##### 本文 #####
脳波スイッチ
 ・被質脳波(脳電図:ECoG)や脳波図(EEG)の生体信号(Bio Signal)を利用するもの。
 ・眼電や筋電信号が少しでも残っているとMACTOSなど使えるが、これらが悪化すると困難。
 ・最近、脳波を計測し、車椅子や家電製品を制御するデモがされているが、判定できるまで数秒、
  また、判断の成功率も90%程度である。
 ・眼電や筋電信号から随意信号を得るのは比較的実用化レベルのところまできている。
 ・脳波から直接随意信号を得るのはまだ研究・開発段階レベルである。

脳波測定に関する要点
 ・頭頂の皮膚に装着した電極で検出する電圧は数μV〜数十μV と微弱である。
 ・インピーダンスは電極面が無処理だと10MΩ程度だが、生理食塩などを塗布すれば100〜200KΩとなる。
#####
• 課題内容
脳波スイッチについての文章を、最後の文の後から書き継いでください。
##### データ記録 #####
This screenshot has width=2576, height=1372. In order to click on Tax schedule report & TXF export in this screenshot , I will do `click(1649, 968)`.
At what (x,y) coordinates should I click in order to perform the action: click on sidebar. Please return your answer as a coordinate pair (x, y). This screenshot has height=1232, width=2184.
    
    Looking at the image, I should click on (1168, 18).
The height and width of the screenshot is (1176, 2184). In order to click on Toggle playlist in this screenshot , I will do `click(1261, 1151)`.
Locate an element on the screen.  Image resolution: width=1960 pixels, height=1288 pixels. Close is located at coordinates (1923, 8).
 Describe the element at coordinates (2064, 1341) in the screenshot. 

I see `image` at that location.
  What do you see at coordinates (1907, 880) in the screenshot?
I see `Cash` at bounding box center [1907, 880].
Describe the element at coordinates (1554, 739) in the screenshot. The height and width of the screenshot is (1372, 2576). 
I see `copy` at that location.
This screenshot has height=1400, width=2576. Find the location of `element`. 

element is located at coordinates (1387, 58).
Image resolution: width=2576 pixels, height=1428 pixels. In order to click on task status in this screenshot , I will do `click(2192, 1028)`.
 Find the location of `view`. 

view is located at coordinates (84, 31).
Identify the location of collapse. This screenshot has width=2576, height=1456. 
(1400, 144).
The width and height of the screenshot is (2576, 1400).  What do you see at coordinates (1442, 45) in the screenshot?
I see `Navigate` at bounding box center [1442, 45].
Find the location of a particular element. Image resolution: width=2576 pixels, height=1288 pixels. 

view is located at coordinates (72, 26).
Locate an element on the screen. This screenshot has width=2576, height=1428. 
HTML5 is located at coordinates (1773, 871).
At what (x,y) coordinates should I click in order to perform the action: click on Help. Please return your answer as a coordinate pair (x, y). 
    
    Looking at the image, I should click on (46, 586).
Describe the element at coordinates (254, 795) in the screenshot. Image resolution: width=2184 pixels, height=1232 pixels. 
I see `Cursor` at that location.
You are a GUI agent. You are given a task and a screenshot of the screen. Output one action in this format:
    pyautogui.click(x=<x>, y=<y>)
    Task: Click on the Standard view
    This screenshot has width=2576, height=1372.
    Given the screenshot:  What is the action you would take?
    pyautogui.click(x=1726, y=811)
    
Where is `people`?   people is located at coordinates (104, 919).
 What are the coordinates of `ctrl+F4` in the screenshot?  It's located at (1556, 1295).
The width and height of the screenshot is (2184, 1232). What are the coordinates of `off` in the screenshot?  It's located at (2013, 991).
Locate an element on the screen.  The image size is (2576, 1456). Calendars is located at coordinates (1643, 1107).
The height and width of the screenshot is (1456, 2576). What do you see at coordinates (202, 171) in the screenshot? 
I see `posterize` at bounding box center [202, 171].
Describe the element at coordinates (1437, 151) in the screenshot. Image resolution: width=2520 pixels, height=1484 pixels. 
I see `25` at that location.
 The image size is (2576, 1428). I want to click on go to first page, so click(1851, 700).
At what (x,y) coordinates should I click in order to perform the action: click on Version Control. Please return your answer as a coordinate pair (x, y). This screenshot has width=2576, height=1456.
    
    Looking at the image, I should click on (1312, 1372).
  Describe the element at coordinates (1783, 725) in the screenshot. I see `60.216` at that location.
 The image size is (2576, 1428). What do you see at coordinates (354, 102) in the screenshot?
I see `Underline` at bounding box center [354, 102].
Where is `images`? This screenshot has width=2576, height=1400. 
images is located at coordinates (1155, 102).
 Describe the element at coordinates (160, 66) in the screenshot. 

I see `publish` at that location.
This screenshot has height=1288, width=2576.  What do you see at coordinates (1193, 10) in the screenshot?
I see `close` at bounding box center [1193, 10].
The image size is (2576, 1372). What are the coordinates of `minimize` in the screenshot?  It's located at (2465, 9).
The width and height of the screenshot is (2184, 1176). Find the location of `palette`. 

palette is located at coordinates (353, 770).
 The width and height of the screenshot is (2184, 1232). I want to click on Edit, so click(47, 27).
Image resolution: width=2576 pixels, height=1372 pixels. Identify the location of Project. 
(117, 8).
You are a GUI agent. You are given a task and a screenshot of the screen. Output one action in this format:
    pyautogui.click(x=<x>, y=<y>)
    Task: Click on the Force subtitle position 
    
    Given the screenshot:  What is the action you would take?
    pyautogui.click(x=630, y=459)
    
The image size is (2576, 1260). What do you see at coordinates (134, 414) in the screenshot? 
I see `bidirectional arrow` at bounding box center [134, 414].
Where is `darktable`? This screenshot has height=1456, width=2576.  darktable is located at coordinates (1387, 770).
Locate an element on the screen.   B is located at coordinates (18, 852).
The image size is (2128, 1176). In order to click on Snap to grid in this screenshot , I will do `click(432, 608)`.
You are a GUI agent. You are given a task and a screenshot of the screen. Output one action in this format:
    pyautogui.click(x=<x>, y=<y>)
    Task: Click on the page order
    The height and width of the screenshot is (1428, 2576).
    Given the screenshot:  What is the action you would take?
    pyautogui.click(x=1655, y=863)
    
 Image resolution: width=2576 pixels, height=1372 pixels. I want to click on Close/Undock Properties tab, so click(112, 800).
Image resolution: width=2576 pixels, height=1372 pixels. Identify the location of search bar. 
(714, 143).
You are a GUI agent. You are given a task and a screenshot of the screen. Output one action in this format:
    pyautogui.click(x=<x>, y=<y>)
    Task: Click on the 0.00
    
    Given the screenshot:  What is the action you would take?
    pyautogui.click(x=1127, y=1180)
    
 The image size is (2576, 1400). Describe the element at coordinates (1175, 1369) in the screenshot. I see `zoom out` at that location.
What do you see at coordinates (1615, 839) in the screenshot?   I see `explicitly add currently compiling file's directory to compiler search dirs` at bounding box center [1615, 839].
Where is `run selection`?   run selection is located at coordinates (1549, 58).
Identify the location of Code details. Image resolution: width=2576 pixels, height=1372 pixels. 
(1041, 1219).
#####
• 回答
  (皮下細胞域まで行けば数10KΩ以下)
 ・自分の意思の脳波から来る信号に、視覚・聴覚・触覚からの外部環境から反応した信号が重なるので
  後者の信号をフィルターにかける必要がある。
 ・外部・内部環境反応信号(思い込みも含む?)と自分の意思信号との区別が必要。

製品
1.脳波センサZA−X
  センサ+変換アダプター+波形、解析ソフト
2.クワテック社
  Mac OS X 用 脳波測定/解析システムIBVA Ver.4(BlueVAS セット)
3.テクノネクスト
  ポータブル脳波計ミューズブレイン システム
4.ユニポス
  脳波アプリケーションの開発キット「EMOTIVE Epoc+現在の研究・開発の状況
1.脳波計測による意思伝達装置(産総研)
頭皮上の脳波を測定して脳内意思を解読し、意思伝達を行う装置「ニューロコミュニケーター」を開発
2017/3/28にTBSテレビ番組「スゴ腕の専門外来SP最新治療」でも紹介された。

2.脳波スイッチの研究(島根県立大学)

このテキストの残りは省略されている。